━━━━━ RECORDS TO USE

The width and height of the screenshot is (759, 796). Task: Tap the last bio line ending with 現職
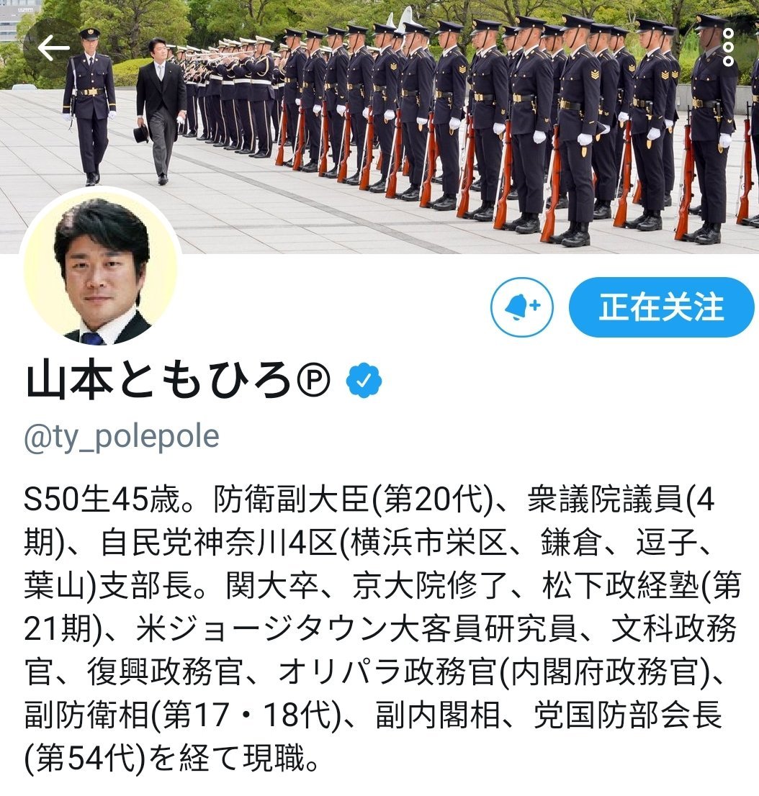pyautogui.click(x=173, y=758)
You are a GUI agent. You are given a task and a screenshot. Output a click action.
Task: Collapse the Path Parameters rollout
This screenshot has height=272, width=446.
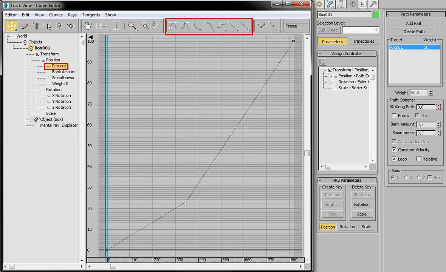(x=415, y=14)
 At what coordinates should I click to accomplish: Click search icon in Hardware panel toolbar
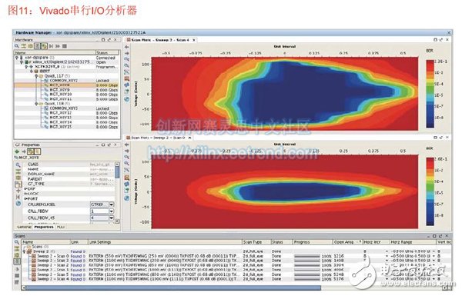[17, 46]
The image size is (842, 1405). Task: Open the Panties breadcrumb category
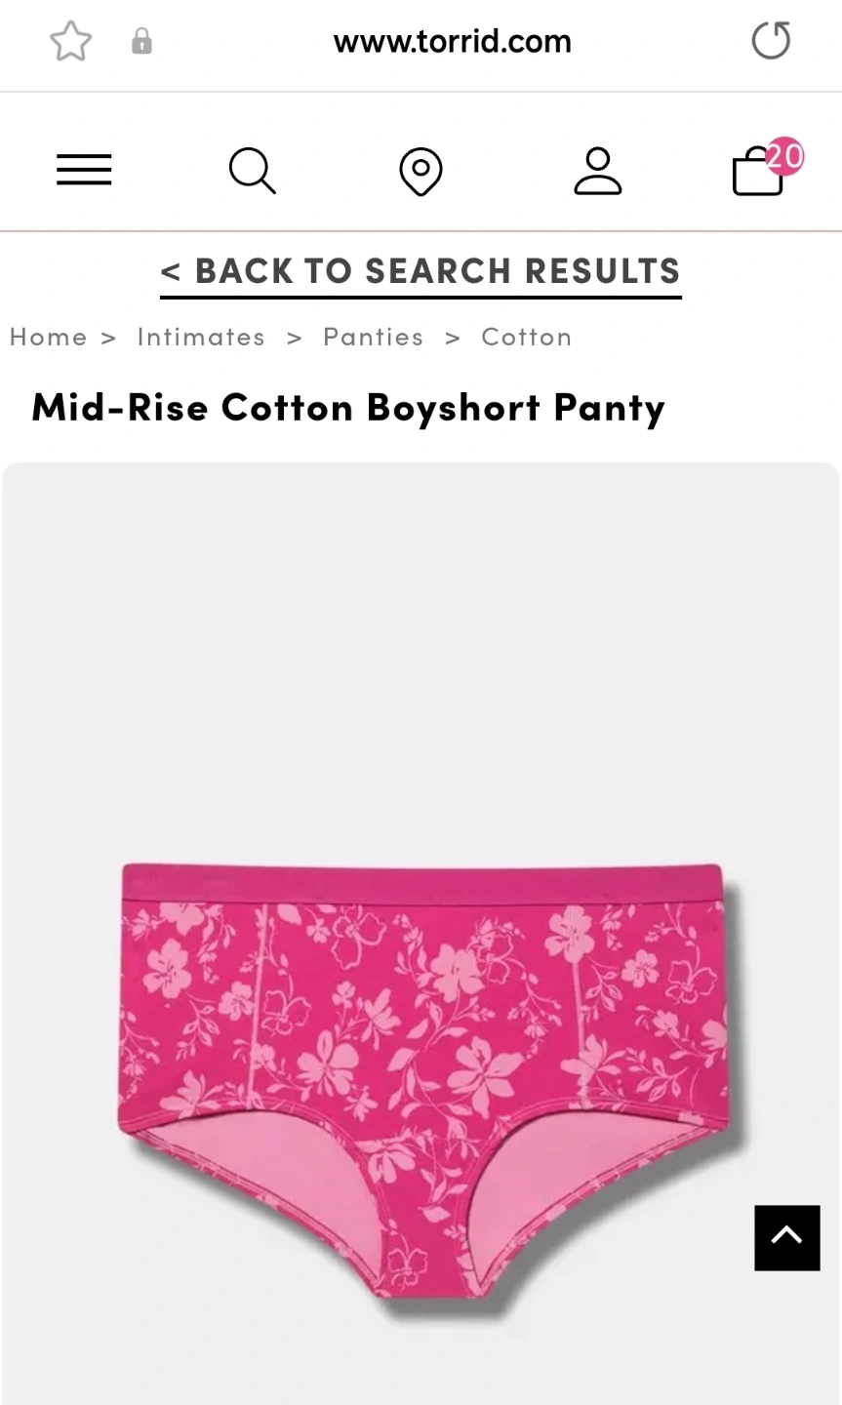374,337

━━━━━━━━━━
━━━━━ RECORDS TO USE

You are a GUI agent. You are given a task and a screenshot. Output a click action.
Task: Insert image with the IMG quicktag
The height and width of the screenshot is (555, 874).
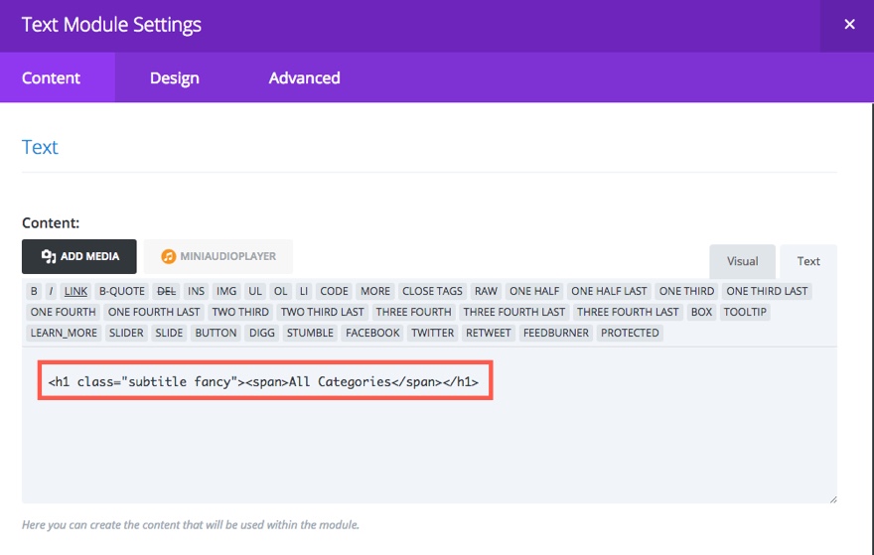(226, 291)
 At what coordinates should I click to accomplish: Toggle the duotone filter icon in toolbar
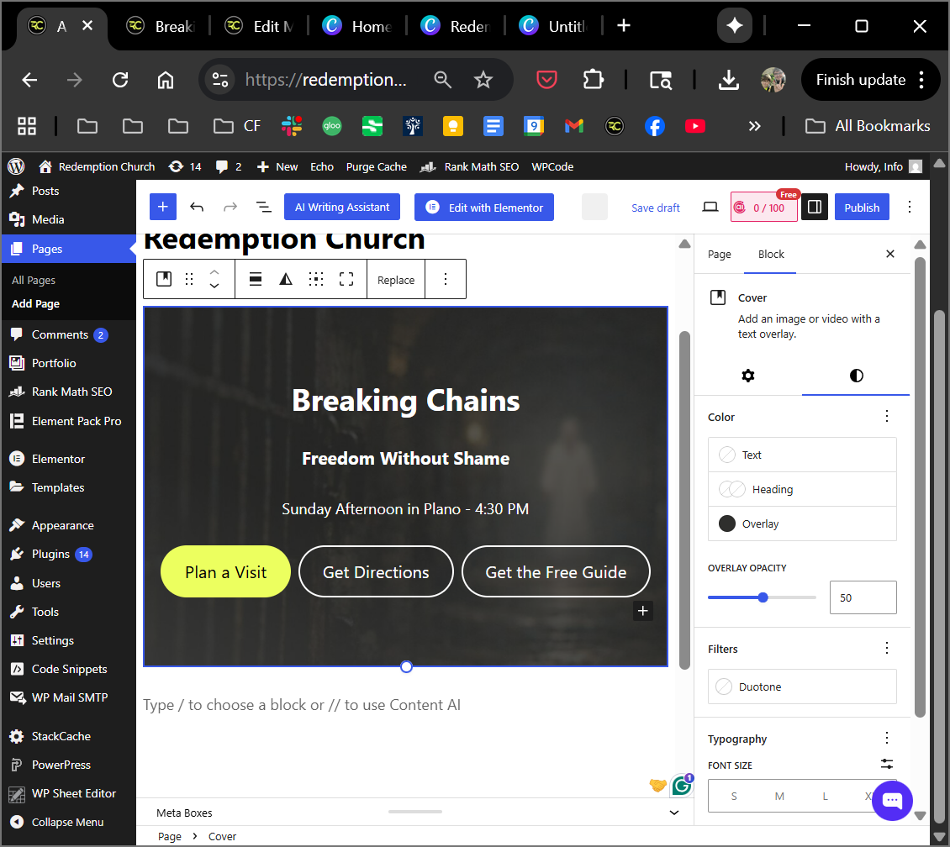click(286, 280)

━━━━━━━━━━
━━━━━ RECORDS TO USE

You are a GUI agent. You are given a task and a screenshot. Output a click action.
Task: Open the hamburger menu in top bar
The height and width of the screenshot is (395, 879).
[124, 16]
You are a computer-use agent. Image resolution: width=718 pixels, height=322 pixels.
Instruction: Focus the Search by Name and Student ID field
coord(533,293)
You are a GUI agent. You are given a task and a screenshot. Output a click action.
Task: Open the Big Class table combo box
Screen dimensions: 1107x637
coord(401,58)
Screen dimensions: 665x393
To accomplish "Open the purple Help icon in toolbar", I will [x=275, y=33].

━━━━━━━━━━

__WHAT TO WORK ON__
Taking the line with "You are a computer-use" as the first and the line with "Screen dimensions: 665x393" as the last, retype that stretch of the data above exactly, with no other lines.

__TASK RESULT__
You are a computer-use agent. Image resolution: width=718 pixels, height=322 pixels.
Instruction: Focus the Search by Name and Student ID field
coord(533,293)
You are a GUI agent. You are given a task and a screenshot. Output a click action.
Task: Open the Big Class table combo box
Screen dimensions: 1107x637
coord(401,58)
Screen dimensions: 665x393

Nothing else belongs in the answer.